CMSC 28000 — Lecture 7

Continuing from our DFA construction for concatenation from last class,

From this construction, our state set has $m2^n$ states. However, we can make the observation that whenever we're in a final state of $A_1$, the initial state of $A_2$ must be in our set of current states of $A_2$. This means that any states in $F_1 \times 2^{Q_2 \setminus \{q_{0,2}\}}$ will never be reached and we can remove these from our machine. If $A_1$ has $k$ final states, then this is exactly $k 2^{n-1}$ states. This means we have as many as $m2^n - k2^{n-1}$ states. This number grows when $A_1$ has fewer final states, so it's maximized when $A_1$ has only a single final state, giving us our bound of $m2^n - 2^{n-1}$. $\tag*{$\Box$}$

Regular languages

So we've shown how several operations preserve regularity by showing how to construct the equivalent finite automata.

Now, we'll be revisiting the idea of languages as sets and define another way to describe a language. Recall that languages are sets and that we can perform all the usual set operations on these sets to describe new languages. We also extended some string operations to languages. We will now define a specific set of these operations to be regular operations.

Definition 7.1. Let $\Sigma$ be an alphabet and let $L,M \subseteq \Sigma^*$ be languages. The following operations are the regular operations:

  1. Union: $L \cup M = \{w \in \Sigma^* \mid w \in L \text{ or } w \in M \}.$
  2. Concatenation: $LM = \{uv \mid u \in L, v \in M \}$.
  3. Kleene star: $L^* = \bigcup_{i \geq 0} L^i$.

So what's so special about these particular operations? These operations define what we call the class of regular languages

Definition 7.2. A language $L$ is regular if it satisfies the following:

  1. $\emptyset$ is regular.
  2. $\{\varepsilon\}$ is regular.
  3. $\{a\}$ for $a \in \Sigma$ is regular.

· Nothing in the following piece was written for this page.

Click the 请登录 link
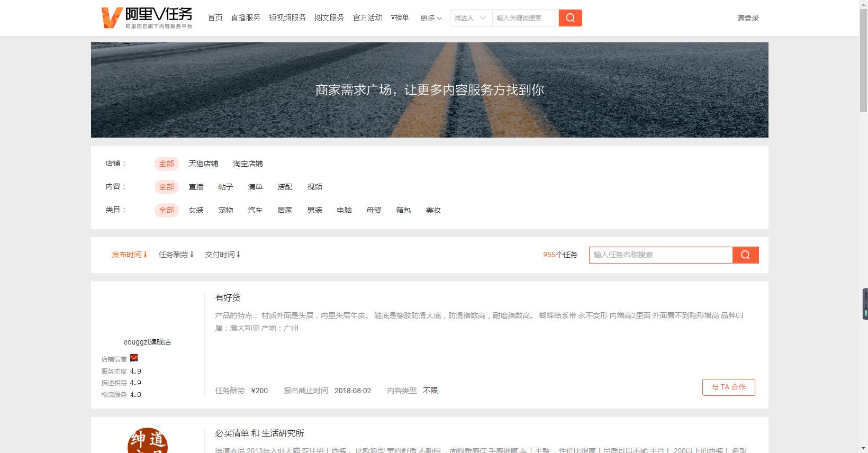This screenshot has height=453, width=868. click(747, 18)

Let $L_1$ and $L_2$ be regular languages.

  1. $L_1 \cup L_2$ is regular.
  2. $L_1 L_2$ is regular.
  3. $L_1^*$ is regular.

This gives us a definition for the regular languages in terms of language operations and not finite automata, which is a related but slightly disconnected notion. But why are these called regular languages? It's mostly because Kleene called them this when he first defined them and no one bothered to come up with a better name.

That's not actually entirely true, because there is a better name that's derived from the monoid perspective of formal languages. So recall that we can view our alphabet together with concatenation as a monoid and the free monoid on our alphabet is just the set of strings over that alphabet. If we forget about focusing on free monoids and just consider arbitrary monoids, then the rational subsets of a monoid are those subsets that are closed under the rational operations: $\cup$, $\cdot$, and $*$ (here, $\cdot$ and $*$ refer to the binary operation for the monoid, not necessarily concatenation).

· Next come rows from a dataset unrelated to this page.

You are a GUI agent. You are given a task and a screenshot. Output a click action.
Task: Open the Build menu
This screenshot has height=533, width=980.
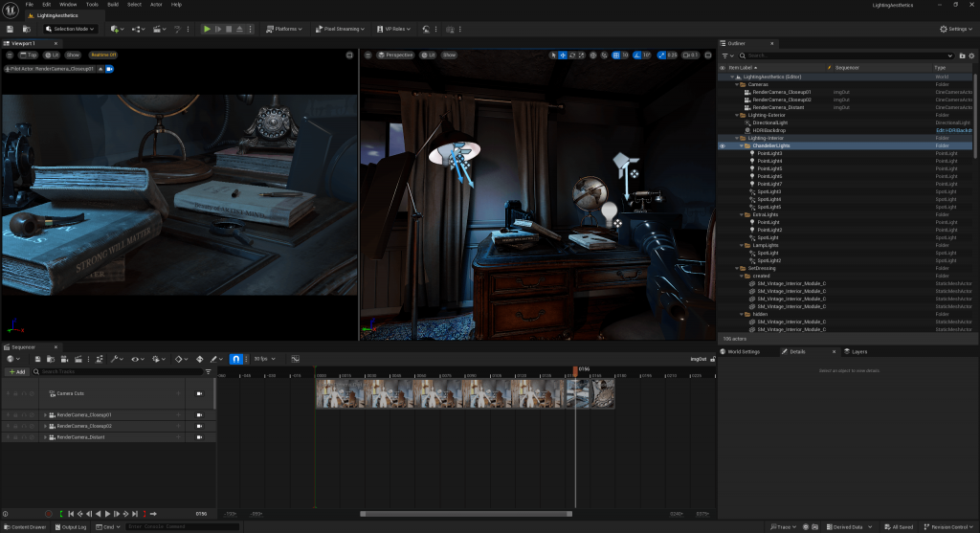[x=113, y=4]
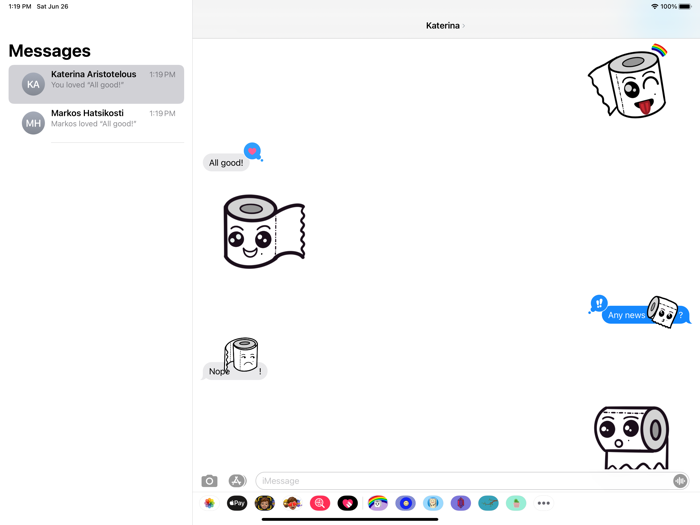Screen dimensions: 700x525
Task: Select the Katerina Aristotelous conversation
Action: coord(96,84)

From this, it makes a lot of sense to call regular languages rational languages instead, and there are many who do, particularly algebraic automata theorists and French mathematicians. But the prevailing terminology, especially among computer scientists, is going to be regular languages. There will be other neat things that we can glean from the algebraic perspective.

Simple regular languages

Based on this definition, we can show that some very simple languages are regular.

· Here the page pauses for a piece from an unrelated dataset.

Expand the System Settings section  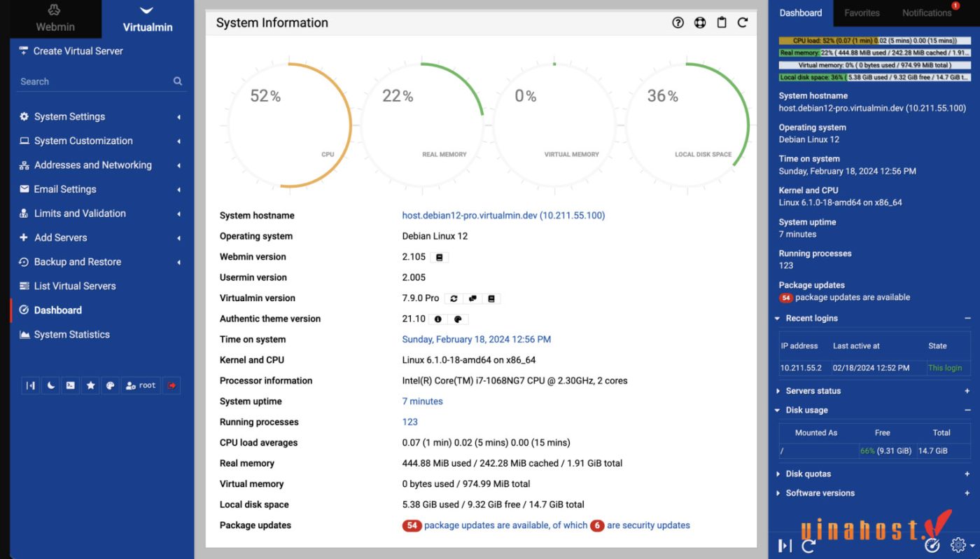coord(69,116)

Theorem 7.3. If $|L| = 1$, then $L$ is regular.

Proof. Let $L = \{w\}$. We will prove this by induction on $|w|$. If $|w| = 0$, we have $L = \{\varepsilon\}$, which is regular by definition.

Now, we consider $w = xa$ for a string $x \in \Sigma^*$ and $a \in \Sigma$ and assume that $\{x\}$ is regular. Let $L_1 = \{x\}$ and $L_2 = \{a\}$. Then $L_1$ is regular by our inductive hypothesis and $L_2$ is regular by definition. Since they are both regular, we can concatenate them to get $L_1 L_2 = \{w\}$ which is regular by definition. $$\tag*{$\Box$}$$

Theorem 7.4. If $|L|$ is finite, then $L$ is regular.

Proof. We will prove this by induction on $|L|$. If $|L| = 0$, we have $L = \emptyset$, which is regular by definition.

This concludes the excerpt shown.